-- START OF Reading passage --

# Check MRI Mapping Attributes

This notebook checks MRI import files (Account and Location CSVs) against a mapping.json file to identify any **missing attributes** in the mapping.

**What it does:**
- Reads the CSV headers from Account and Location import files
- Compares them against the `source` entries in the mapping.json file
- Reports any CSV columns that are **not mapped** (missing from mapping)

**This is a read-only operation** - it does not modify any files. Use this to preview what changes would be needed before running an MRI import.

**Note:** During actual MRI import submission, missing attributes are automatically added to the mapping file. This notebook lets you check beforehand.

## 1. Setup

In [1]:
%load_ext autoreload
%autoreload 2

import os
from pathlib import Path
from helpers.irp_integration.mri_import import MRIImportManager

print("Setup complete.")

Setup complete.


## 2. Configuration

Specify the paths to your import files and mapping file.

**Options:**
1. **Use active cycle files** - Files are resolved from the active cycle's `files/working_files/` and `files/mapping/` directories
2. **Specify paths directly** - Provide full paths to each file

In [2]:
# === Option 1: Use active cycle directories ===
# Set USE_ACTIVE_CYCLE = True and specify just the filenames

USE_ACTIVE_CYCLE = True  # Set to True to use active cycle directories

# Filenames (used with Option 1)

-- END OF Reading passage --
-- START OF Records shown --

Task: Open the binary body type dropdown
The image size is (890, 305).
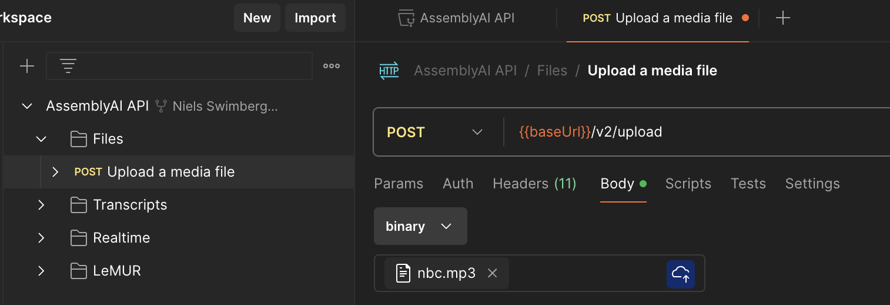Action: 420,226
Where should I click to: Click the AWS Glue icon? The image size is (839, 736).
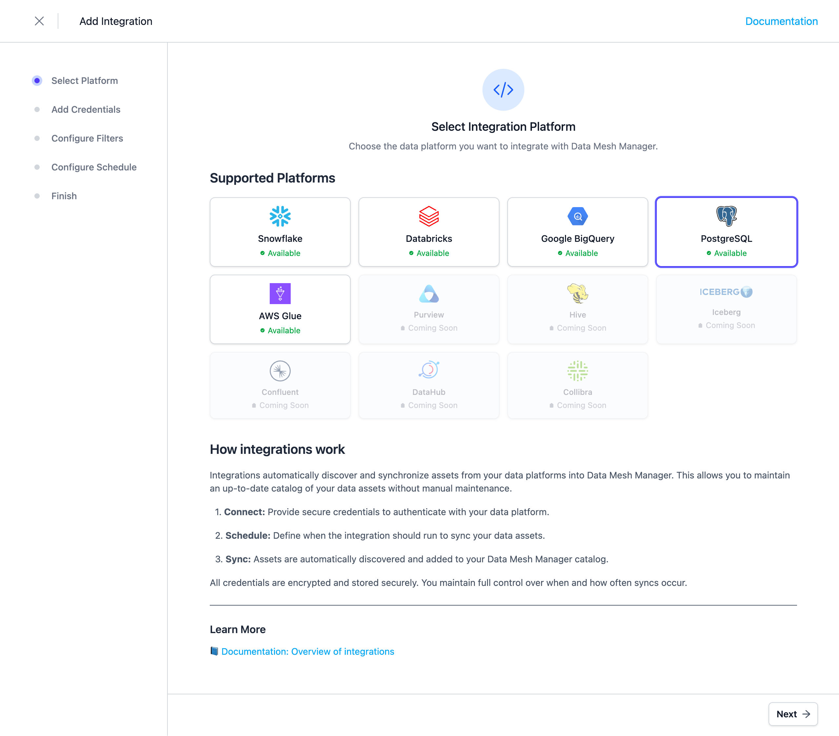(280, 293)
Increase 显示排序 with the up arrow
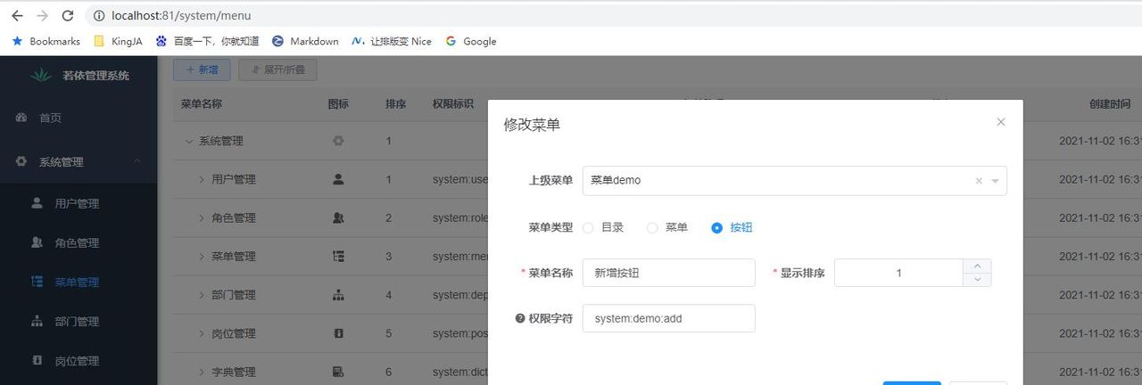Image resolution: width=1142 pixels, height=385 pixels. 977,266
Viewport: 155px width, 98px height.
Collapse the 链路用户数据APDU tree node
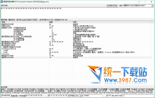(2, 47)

-- END OF Records shown --
-- START OF Records shown --

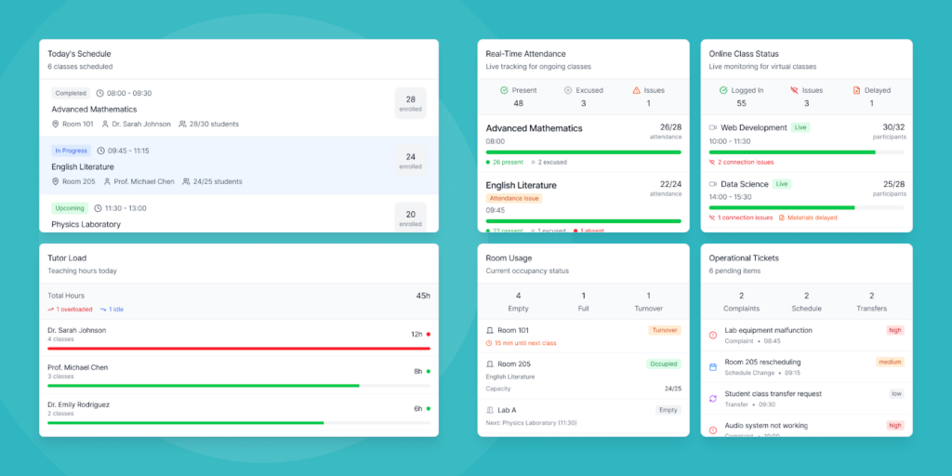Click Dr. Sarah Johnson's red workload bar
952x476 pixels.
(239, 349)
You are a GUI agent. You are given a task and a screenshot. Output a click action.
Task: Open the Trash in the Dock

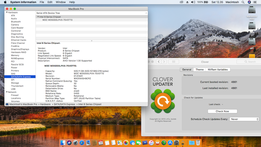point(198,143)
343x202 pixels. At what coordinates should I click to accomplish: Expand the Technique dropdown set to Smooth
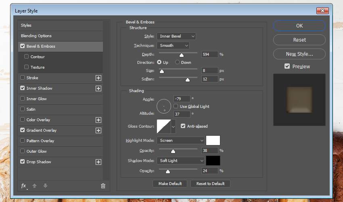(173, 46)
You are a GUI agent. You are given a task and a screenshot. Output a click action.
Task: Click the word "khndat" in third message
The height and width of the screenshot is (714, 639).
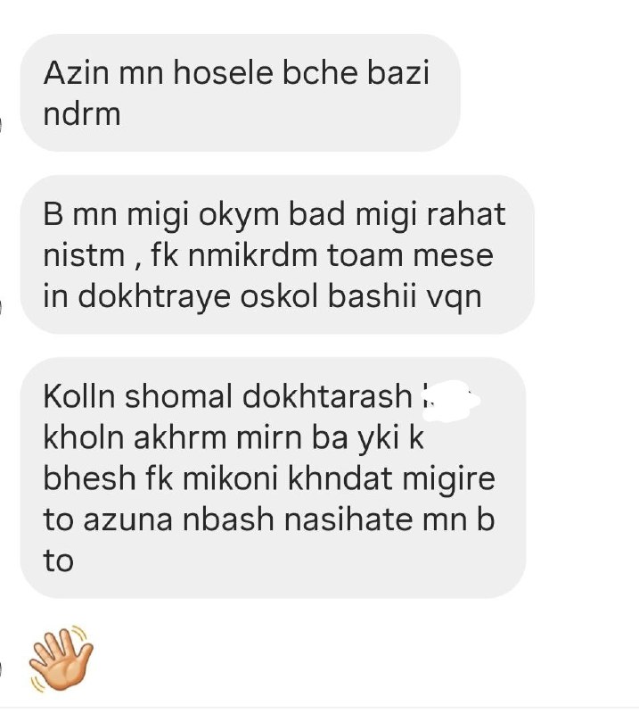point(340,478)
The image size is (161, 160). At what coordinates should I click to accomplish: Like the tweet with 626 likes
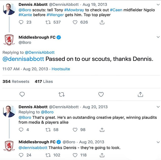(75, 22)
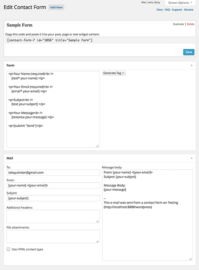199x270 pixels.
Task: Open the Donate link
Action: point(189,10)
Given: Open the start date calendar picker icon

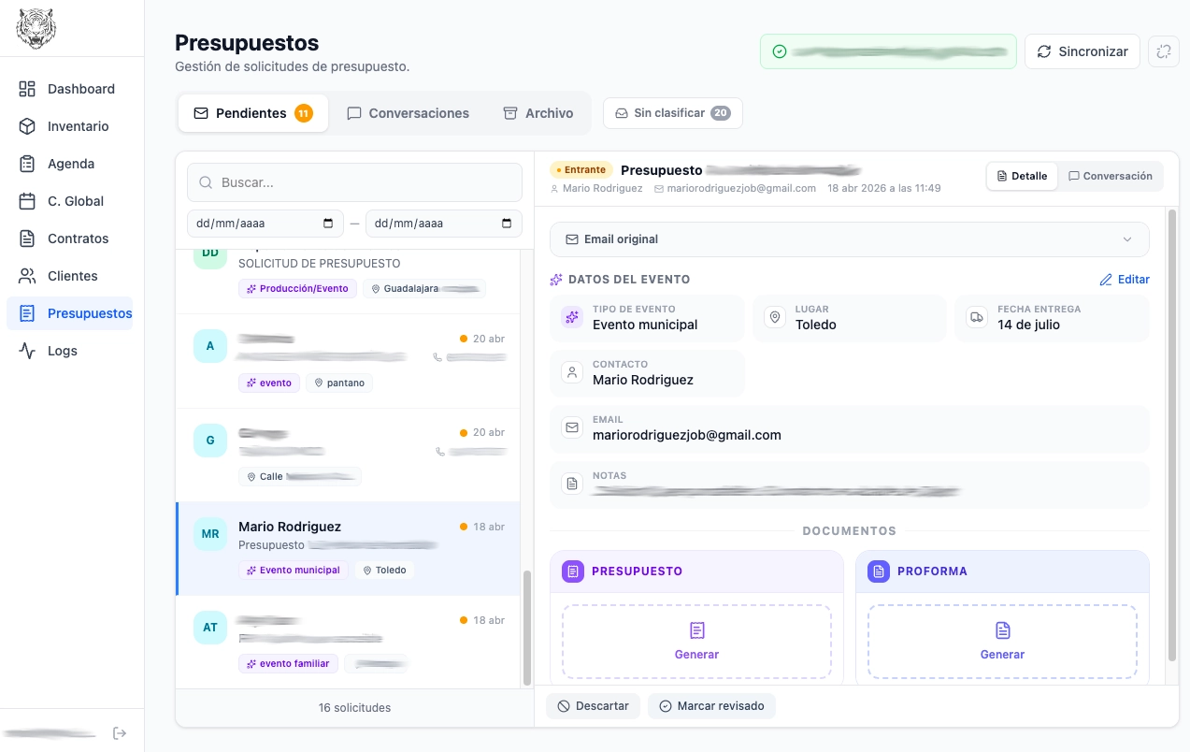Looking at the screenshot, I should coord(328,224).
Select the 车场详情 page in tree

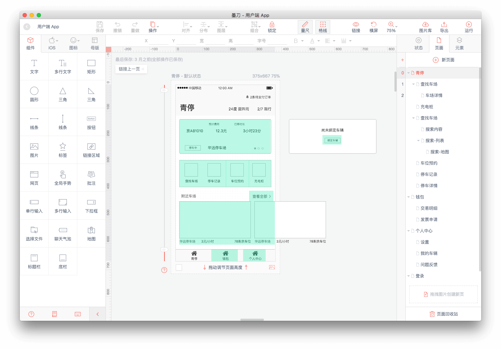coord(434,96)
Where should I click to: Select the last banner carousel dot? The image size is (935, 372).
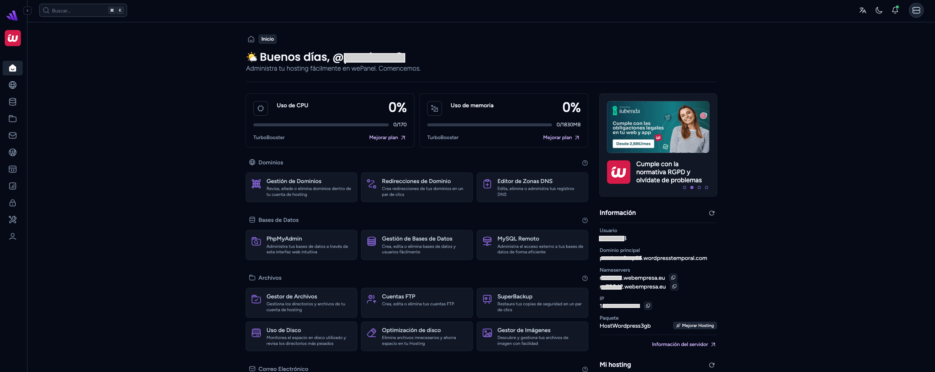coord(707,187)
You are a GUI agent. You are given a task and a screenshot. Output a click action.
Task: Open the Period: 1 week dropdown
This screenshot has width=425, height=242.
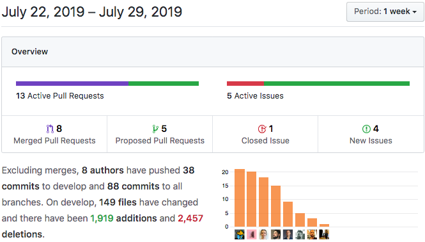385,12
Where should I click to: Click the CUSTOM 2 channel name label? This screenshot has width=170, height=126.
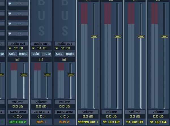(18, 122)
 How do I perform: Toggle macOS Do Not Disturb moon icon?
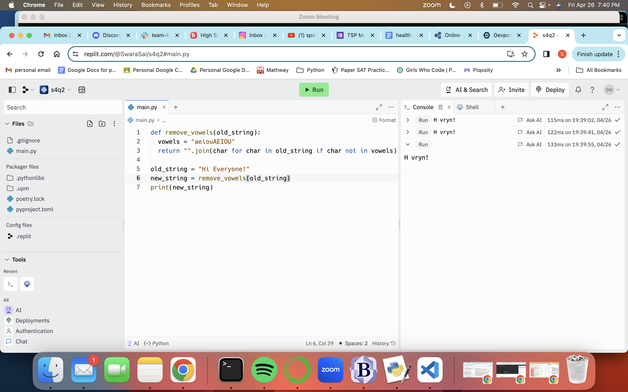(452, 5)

-- END OF Records shown --

### Directive
Repeat the MRI mapping notebook text word for word, everything from "# Check MRI" down to "you check beforehand.". Nothing in the records is required here.

### Reply
# Check MRI Mapping Attributes

This notebook checks MRI import files (Account and Location CSVs) against a mapping.json file to identify any **missing attributes** in the mapping.

**What it does:**
- Reads the CSV headers from Account and Location import files
- Compares them against the `source` entries in the mapping.json file
- Reports any CSV columns that are **not mapped** (missing from mapping)

**This is a read-only operation** - it does not modify any files. Use this to preview what changes would be needed before running an MRI import.

**Note:** During actual MRI import submission, missing attributes are automatically added to the mapping file. This notebook lets you check beforehand.